=== AIM 1 ===
In the Zayed Sustainability Prize announcement, which organization is named as the first recipient from Ghana to win the prize?
=== AIM 2 ===
Write out the part of the Zayed Sustainability Prize announcement that starts at "The annual US$3" and ends at "Sultan Al Nahyan.".
=== AIM 3 ===
Continue the Zayed Sustainability Prize announcement from the point where it stops.

=== PAGE ===
* BEGIN *
The annual US$3 million Prize is the UAE’s pioneering sustainability award for recognising impactful, innovative, and inspirational solutions of small to medium-sized companies, non-profit organisations, and high schools. The Prize is inspired by and in honour of the sustainability and humanitarian legacy of the founding father and 1st President of the UAE, the late Sheikh Zayed bin Sultan Al Nahyan.
Dr. Lamya Fawwaz, Director of the Zayed Sustainability Prize, said: “The importance of organisations in driving forward positive changes and implementing innovative sustainability practices and solutions will be vital to the world’s social and economic development, in the years and decades to come.”
Dr. Lamya continued: “Food security remains a key consideration and global sustainability challenge for the future; however, we have been impressed by the high calibre and quality of projects submitted in the Food category this year. I, therefore, congratulate Okuafo Foundation on its winning solution and also for becoming the first recipient from Ghana to win a Zayed Sustainability Prize. Innovations in the agricultural sector will be key to tackling the issue of food productivity and security and Okuafo Foundation’s approach is not only an impactful solution benefitting many farmers today, it is clearly an inspiration and model for other like-minded organisations and within the communities they serve.”
* END *
=== GIVEN DATA ===
* BEGIN *
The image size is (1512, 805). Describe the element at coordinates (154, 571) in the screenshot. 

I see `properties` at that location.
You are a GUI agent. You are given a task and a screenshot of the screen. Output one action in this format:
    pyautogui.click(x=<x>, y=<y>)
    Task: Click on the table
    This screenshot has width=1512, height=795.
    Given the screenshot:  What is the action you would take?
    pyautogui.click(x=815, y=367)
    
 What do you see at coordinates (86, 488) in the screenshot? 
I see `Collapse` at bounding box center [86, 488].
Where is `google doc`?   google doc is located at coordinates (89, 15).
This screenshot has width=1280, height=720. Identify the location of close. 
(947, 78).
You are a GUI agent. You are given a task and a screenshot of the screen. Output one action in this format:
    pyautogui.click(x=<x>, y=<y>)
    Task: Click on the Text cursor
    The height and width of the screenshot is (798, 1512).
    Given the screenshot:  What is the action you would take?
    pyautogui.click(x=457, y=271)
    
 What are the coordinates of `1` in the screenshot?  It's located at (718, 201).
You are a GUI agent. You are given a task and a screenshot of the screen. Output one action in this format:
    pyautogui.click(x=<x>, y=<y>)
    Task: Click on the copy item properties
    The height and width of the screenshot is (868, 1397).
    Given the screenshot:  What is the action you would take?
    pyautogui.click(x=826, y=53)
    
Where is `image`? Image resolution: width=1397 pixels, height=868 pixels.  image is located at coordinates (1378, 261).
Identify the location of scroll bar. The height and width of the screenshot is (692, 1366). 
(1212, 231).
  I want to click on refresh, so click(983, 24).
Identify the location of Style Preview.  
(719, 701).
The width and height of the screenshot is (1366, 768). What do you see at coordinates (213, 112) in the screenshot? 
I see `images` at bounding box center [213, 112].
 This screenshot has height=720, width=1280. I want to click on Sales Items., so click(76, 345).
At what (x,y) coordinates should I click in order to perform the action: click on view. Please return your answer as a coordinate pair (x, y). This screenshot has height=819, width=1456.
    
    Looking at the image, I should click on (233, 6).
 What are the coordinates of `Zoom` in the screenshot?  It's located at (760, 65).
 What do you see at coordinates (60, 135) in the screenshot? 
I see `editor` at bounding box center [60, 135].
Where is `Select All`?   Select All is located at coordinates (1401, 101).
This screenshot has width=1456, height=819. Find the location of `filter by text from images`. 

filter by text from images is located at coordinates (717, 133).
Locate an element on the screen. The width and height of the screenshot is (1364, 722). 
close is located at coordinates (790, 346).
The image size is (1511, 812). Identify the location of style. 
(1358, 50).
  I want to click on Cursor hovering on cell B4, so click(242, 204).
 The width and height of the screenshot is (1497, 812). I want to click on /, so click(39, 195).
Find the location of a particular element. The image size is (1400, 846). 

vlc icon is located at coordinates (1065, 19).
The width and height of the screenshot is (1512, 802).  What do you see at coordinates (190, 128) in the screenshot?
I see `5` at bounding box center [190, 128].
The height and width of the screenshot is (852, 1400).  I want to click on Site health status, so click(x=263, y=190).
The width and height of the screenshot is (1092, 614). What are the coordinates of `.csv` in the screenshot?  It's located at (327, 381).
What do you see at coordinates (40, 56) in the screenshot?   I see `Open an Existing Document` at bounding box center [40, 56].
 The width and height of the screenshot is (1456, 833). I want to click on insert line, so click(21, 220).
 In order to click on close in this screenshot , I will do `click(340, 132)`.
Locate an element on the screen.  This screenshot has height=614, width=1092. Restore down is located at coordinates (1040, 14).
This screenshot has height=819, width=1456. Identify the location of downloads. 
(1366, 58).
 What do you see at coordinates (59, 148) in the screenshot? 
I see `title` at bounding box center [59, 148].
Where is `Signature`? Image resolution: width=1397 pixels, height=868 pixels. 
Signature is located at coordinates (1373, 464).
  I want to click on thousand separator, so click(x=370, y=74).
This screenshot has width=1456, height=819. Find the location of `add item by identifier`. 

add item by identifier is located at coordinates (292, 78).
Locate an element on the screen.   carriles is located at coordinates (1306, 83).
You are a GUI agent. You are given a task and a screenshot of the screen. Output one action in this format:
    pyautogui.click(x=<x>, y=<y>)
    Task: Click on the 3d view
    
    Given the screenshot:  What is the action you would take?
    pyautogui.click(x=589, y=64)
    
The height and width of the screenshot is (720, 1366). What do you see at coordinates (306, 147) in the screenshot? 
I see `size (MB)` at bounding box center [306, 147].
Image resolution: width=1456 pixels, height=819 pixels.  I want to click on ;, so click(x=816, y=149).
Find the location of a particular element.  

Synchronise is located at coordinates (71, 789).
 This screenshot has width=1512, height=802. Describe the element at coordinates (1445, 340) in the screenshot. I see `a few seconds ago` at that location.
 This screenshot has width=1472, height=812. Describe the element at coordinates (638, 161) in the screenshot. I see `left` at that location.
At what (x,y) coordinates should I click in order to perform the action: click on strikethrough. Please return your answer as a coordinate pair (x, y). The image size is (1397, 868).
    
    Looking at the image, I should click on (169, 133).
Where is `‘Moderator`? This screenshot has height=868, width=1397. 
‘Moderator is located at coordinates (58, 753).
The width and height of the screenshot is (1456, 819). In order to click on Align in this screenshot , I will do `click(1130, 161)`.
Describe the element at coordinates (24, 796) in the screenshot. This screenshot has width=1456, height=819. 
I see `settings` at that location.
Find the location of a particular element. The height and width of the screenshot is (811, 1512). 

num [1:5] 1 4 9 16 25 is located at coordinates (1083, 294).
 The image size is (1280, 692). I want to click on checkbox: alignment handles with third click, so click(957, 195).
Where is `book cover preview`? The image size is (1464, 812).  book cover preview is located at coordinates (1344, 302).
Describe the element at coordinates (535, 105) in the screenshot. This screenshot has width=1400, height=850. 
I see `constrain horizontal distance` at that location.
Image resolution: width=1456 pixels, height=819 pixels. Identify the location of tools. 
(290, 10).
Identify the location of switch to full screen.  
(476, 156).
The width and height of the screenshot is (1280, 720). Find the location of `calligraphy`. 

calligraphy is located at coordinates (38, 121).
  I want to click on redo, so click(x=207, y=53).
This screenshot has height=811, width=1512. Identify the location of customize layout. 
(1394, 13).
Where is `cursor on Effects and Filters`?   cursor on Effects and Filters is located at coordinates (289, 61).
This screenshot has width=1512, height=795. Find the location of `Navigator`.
* END *
=== ANSWER 1 ===
Okuafo Foundation

=== ANSWER 2 ===
The annual US$3 million Prize is the UAE’s pioneering sustainability award for recognising impactful, innovative, and inspirational solutions of small to medium-sized companies, non-profit organisations, and high schools. The Prize is inspired by and in honour of the sustainability and humanitarian legacy of the founding father and 1st President of the UAE, the late Sheikh Zayed bin Sultan Al Nahyan.

=== ANSWER 3 ===
In recognition of winning the Zayed Sustainability Prize, Co-Founder of Okuafo Foundation, Mustapha Diyaol Haqq, said: “We are extremely honoured and humbled to be the winners of the Zayed Sustainability Prize, in the Food category. This award comes at a time when it is most needed. We live in times where families are working extremely hard but gain close to nothing as output. Smallholder farmers are living in extreme poverty and hunger and, despite working all year round to produce food, they get very little returns from their input. The winning prize fund will enable us to empower farmers, across Africa, with sustainable AI-powered solutions that will revolutionise the way they farm, store, and process their yields. This, ultimately, lives up to the legacy and goal of the late Sheikh Zayed Bin Sultan Al Nahyan [the founding father of the UAE] of ensuring no child goes to bed with an empty stomach.”
For the 2020 awards, a record number of 2,373 submissions were received from 129 countries, which were shortlisted to 76, then became 30 finalists. The eventual 10 winners included four organisations, in the Health, Food, Energy, and Water categories, and six Global High Schools – one per world region.
To date, the Prize, including its previous winners across all categories, has directly and indirectly impacted the lives of over 335 million people. In the Global High Schools category, the number of people impacted by the Global High School winners is approximately 400,000.